Après la réélection de Loukachenko le 9 août 2020 avec 80% des voix, des protestations ont agité le pays, et ce jusqu’au mois de novembre, notamment dans la capitale, Minsk, où les opposants sont arrêtés par centaines. Début novembre 2020, Loukachenko demandait aux forces de l’ordre de « ne pas faire de prisonniers » et déclarait que la police tirerait à balles réelles sur les manifestants.
Une des principales figures de l’opposition, Svetlana Tikhanovskaïa, a dû fuir le pays après la victoire fallacieuse du dictateur tout en affirmant qu’elle était la véritable gagnante de l’élection.
Conclusion
Cet article ne prétend bien sûr pas à l’exhaustivité, et l’analyse de chaque pays dont l’appartenance à la catégorie des démocraties pose question aurait été fastidieuse.

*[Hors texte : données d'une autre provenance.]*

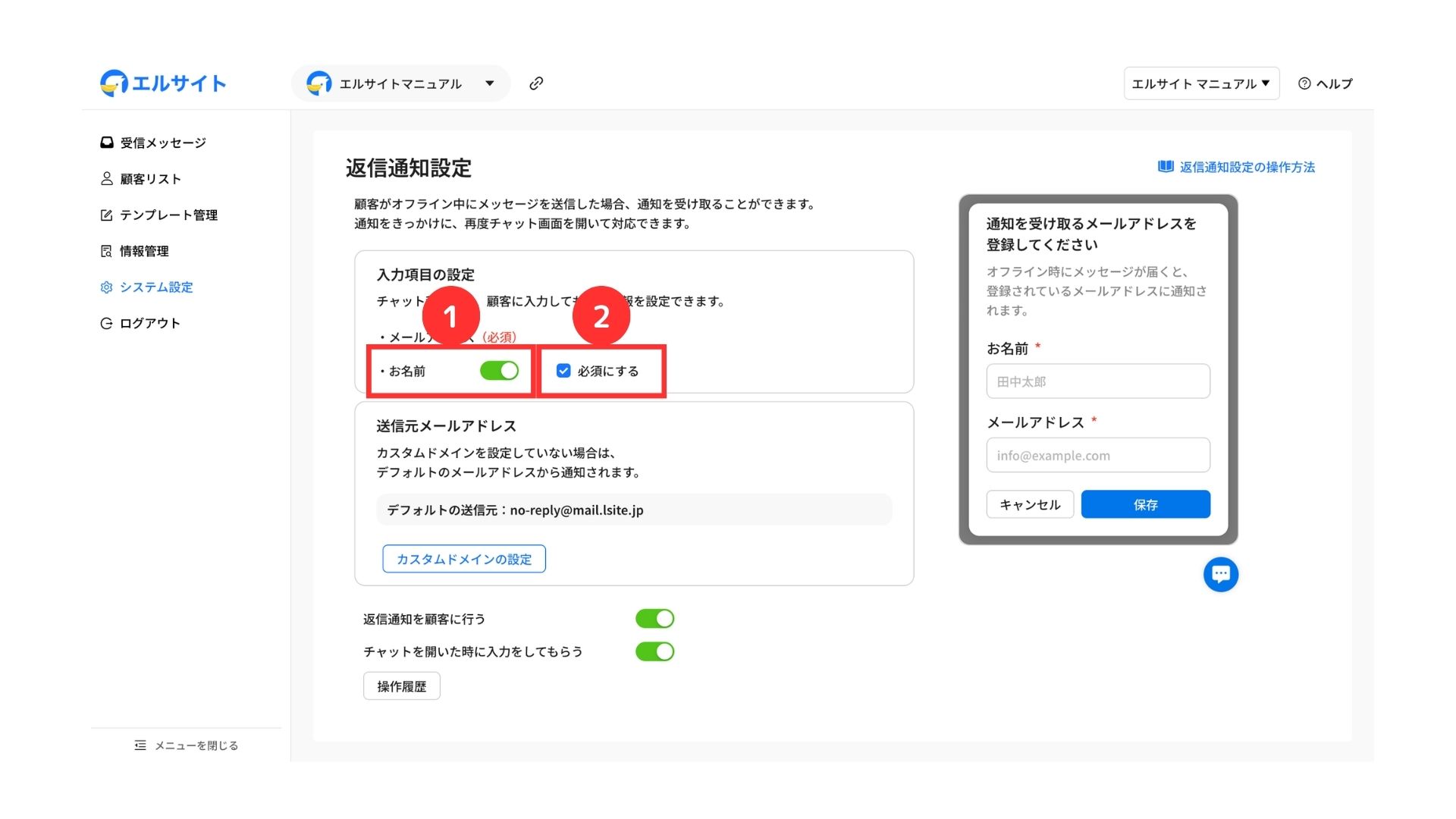The width and height of the screenshot is (1456, 819).
Task: Toggle チャットを開いた時に入力をしてもらう switch
Action: click(654, 651)
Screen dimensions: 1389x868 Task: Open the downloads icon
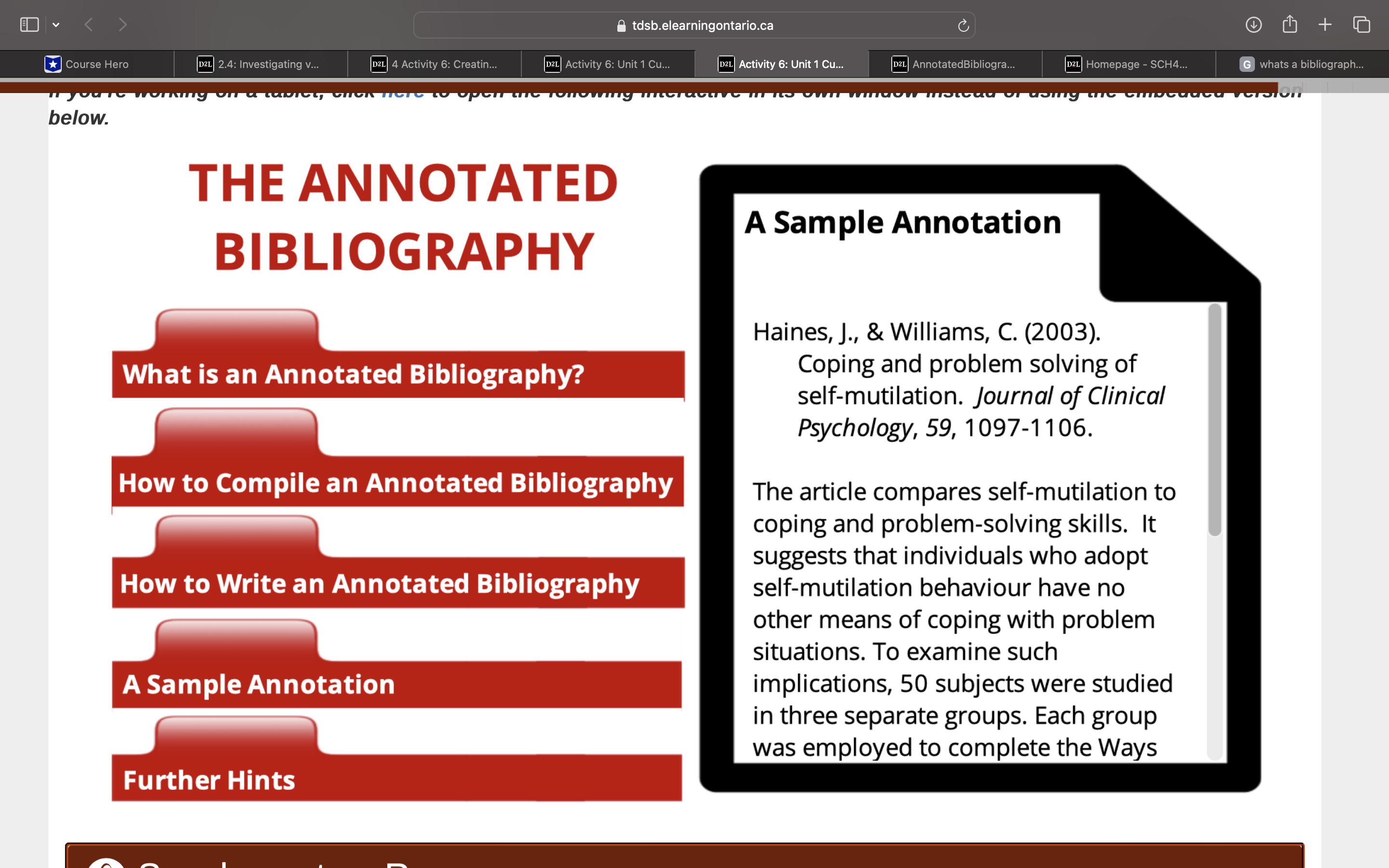coord(1253,25)
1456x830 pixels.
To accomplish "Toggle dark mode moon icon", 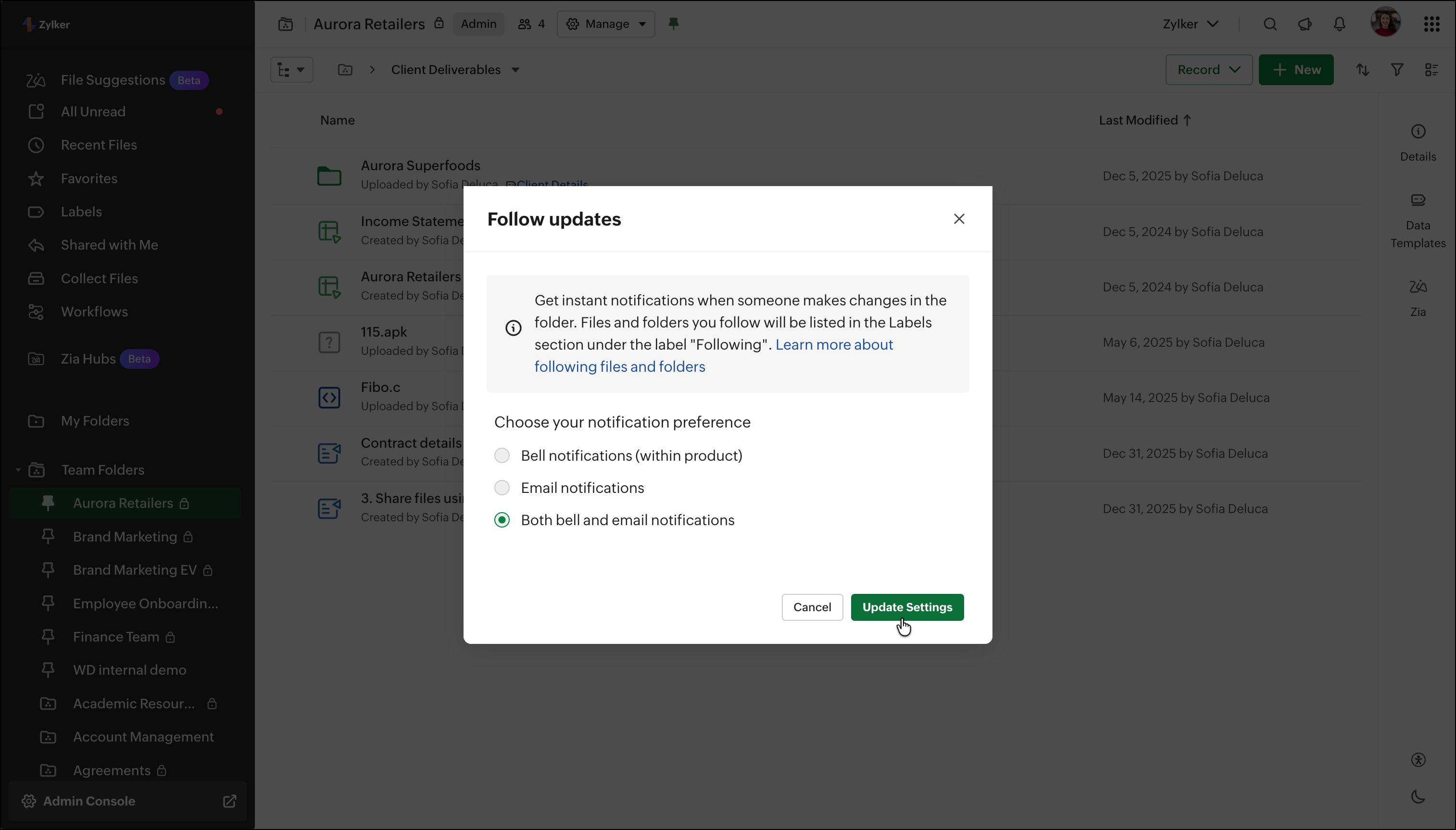I will 1418,796.
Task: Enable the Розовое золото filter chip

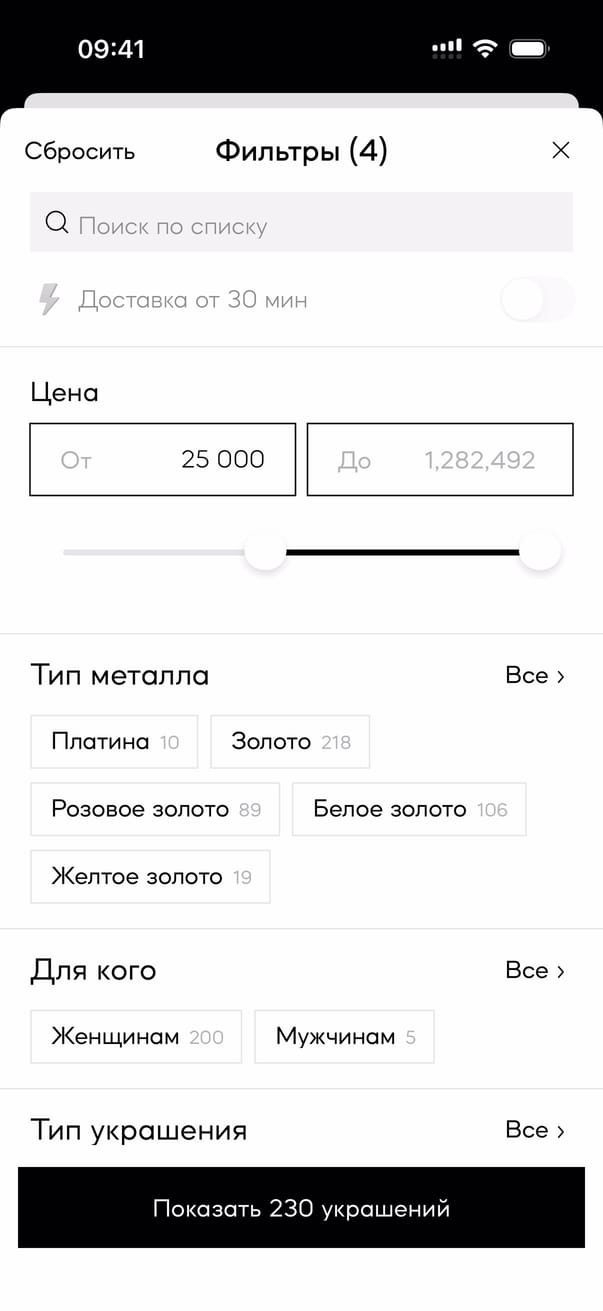Action: coord(155,810)
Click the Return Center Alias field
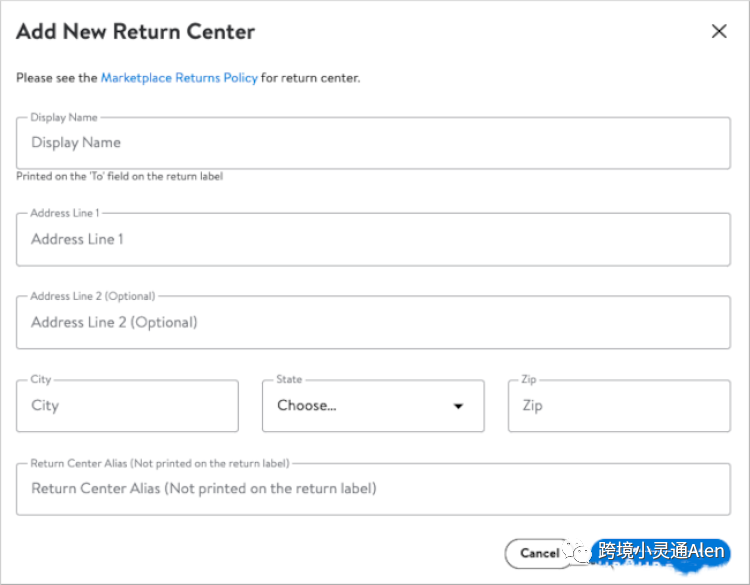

The Economist propose un indice de démocratie basé sur cinq grands ensembles :
- Les processus électoraux et le pluralisme
- Le fonctionnement du gouvernement
- La participation à la politique
- La culture politique démocratique
- Les libertés civiles
Le journal anglais ne dénombre alors, pour 2020, pas moins de 57 régimes autoritaires, 35 régimes hybrides (entre le régime autoritaire et la démocratie) et 52 démocraties défaillantes (dont la France du fait des mesures sanitaires), les démocraties « complètes » n’étant alors qu’au nombre de 23.
Au rang des grands absents de cet article, on pourrait alors compter la Russie, la Chine, le Venezuela, la Tchétchénie et d’autres dictatures qui s’illustrent par le caractère autoritaire de leur régime.